[Entries drawn from a collection]
☆ ☆ ☆

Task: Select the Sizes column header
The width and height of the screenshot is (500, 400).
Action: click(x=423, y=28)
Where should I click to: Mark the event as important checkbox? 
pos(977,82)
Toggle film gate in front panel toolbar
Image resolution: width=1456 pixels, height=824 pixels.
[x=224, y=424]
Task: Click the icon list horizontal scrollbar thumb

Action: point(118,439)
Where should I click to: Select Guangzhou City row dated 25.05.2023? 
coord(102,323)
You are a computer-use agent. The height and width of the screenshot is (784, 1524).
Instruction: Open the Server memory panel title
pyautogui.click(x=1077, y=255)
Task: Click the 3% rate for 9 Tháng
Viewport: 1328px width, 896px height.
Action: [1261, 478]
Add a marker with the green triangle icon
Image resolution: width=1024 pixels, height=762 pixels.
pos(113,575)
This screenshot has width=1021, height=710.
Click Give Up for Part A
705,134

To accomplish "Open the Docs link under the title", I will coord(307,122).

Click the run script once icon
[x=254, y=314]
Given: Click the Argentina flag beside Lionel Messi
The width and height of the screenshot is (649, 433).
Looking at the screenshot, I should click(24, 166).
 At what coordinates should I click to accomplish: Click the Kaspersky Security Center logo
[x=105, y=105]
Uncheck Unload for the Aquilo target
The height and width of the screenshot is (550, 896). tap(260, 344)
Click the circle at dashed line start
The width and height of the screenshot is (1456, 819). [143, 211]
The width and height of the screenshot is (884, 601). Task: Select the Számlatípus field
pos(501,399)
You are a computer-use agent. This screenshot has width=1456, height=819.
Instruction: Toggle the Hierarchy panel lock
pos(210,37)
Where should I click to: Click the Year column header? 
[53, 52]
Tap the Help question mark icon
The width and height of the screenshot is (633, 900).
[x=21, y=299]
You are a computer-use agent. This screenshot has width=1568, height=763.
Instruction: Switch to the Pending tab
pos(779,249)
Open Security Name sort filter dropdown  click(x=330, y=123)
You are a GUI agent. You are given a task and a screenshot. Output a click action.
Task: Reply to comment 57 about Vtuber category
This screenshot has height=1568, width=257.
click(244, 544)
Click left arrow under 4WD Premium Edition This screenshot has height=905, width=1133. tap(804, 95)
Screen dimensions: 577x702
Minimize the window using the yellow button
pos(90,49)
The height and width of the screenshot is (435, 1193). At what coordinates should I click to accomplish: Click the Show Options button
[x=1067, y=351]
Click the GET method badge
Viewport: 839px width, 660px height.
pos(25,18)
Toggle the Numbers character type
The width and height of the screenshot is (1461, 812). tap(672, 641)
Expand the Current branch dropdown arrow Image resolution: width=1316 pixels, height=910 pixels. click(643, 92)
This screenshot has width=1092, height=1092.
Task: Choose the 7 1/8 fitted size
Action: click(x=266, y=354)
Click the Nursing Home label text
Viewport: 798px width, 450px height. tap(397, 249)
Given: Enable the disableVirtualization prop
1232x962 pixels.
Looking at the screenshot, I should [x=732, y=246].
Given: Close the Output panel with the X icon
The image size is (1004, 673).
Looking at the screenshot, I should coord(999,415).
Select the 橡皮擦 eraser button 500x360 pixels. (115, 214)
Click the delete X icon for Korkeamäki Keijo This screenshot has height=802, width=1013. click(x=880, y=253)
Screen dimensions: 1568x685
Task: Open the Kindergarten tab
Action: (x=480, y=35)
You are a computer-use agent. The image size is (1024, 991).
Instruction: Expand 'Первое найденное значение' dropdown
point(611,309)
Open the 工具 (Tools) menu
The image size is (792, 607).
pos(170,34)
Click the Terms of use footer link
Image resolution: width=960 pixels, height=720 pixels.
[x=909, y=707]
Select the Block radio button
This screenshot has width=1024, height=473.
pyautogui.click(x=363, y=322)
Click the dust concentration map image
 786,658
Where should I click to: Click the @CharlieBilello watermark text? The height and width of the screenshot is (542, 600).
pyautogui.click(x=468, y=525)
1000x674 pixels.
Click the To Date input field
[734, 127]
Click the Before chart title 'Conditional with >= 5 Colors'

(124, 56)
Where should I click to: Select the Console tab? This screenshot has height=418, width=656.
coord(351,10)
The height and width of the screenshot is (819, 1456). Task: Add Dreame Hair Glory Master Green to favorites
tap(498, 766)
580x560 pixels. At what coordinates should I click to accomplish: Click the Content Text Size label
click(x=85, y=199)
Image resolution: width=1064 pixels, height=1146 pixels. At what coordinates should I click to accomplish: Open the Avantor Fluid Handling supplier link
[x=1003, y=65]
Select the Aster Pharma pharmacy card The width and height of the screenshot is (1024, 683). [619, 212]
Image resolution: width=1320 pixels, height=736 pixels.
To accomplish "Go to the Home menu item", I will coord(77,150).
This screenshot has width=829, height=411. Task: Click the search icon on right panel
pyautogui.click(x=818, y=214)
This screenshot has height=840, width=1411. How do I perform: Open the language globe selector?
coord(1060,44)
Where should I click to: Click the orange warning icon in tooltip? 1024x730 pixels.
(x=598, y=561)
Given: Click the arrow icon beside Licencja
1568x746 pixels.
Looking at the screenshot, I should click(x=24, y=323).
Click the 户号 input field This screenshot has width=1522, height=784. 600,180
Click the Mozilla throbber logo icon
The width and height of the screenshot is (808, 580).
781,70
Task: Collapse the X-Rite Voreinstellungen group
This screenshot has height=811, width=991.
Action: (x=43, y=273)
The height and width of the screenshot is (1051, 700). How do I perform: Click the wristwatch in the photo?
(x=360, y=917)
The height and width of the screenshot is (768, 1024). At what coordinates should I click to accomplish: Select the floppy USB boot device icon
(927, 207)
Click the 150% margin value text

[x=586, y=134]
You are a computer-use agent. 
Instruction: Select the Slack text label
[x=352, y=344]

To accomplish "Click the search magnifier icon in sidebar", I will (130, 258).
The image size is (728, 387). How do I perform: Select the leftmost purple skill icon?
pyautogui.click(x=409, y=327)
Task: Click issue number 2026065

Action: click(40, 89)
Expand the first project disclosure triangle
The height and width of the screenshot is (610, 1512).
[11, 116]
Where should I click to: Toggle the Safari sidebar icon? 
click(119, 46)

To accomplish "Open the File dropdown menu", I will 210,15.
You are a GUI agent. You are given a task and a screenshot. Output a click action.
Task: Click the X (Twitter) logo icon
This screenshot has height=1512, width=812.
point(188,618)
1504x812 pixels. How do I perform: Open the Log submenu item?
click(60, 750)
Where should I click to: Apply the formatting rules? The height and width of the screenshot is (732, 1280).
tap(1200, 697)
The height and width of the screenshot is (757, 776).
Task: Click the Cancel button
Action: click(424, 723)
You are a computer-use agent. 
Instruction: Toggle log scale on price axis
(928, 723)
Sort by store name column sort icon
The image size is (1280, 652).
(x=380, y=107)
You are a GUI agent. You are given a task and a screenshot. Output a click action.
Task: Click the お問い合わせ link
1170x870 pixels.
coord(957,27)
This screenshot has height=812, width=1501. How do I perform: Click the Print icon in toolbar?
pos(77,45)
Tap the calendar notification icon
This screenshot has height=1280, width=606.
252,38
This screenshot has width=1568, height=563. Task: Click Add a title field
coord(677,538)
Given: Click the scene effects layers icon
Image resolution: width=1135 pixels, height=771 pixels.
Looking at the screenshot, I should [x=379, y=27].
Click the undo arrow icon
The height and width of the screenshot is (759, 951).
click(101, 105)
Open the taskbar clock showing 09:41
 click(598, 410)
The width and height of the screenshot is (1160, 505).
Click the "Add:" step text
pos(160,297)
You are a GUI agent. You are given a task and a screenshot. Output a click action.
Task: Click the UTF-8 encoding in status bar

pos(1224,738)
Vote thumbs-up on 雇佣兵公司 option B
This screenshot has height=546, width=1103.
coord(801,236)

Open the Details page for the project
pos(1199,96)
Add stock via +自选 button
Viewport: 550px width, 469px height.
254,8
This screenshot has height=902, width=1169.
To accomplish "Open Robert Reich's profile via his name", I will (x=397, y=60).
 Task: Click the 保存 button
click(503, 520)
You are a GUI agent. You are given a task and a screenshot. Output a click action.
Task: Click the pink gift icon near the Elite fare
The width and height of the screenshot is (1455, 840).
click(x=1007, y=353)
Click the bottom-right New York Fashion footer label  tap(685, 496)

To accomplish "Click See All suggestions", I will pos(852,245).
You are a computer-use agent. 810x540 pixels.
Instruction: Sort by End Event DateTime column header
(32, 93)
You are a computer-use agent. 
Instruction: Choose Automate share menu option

☆ ☆ ☆

• **Task details**
Please output the lines that run from the one containing "This screenshot has width=1568, height=563." through the one containing "I will pos(852,245).", including both of those lines, reproduced without any change.

• **Answer to this problem**
This screenshot has width=1568, height=563. Task: Click Add a title field
coord(677,538)
Given: Click the scene effects layers icon
Image resolution: width=1135 pixels, height=771 pixels.
Looking at the screenshot, I should [x=379, y=27].
Click the undo arrow icon
The height and width of the screenshot is (759, 951).
click(101, 105)
Open the taskbar clock showing 09:41
 click(598, 410)
The width and height of the screenshot is (1160, 505).
Click the "Add:" step text
pos(160,297)
You are a GUI agent. You are given a task and a screenshot. Output a click action.
Task: Click the UTF-8 encoding in status bar

pos(1224,738)
Vote thumbs-up on 雇佣兵公司 option B
This screenshot has height=546, width=1103.
coord(801,236)

Open the Details page for the project
pos(1199,96)
Add stock via +自选 button
Viewport: 550px width, 469px height.
254,8
This screenshot has height=902, width=1169.
To accomplish "Open Robert Reich's profile via his name", I will (x=397, y=60).
 Task: Click the 保存 button
click(503, 520)
You are a GUI agent. You are given a task and a screenshot. Output a click action.
Task: Click the pink gift icon near the Elite fare
The width and height of the screenshot is (1455, 840).
click(x=1007, y=353)
Click the bottom-right New York Fashion footer label  tap(685, 496)

To accomplish "Click See All suggestions", I will pos(852,245).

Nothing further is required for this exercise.